**EXERCISE BRIEF:**
Nothing in the records should change; write them all out again.
++++++
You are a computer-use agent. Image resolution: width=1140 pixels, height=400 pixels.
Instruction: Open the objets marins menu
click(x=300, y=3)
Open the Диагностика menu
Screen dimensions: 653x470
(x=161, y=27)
++++++
**RESULT FOR THIS EXERCISE:**
You are a computer-use agent. Image resolution: width=1140 pixels, height=400 pixels.
Instruction: Open the objets marins menu
click(x=300, y=3)
Open the Диагностика menu
Screen dimensions: 653x470
(x=161, y=27)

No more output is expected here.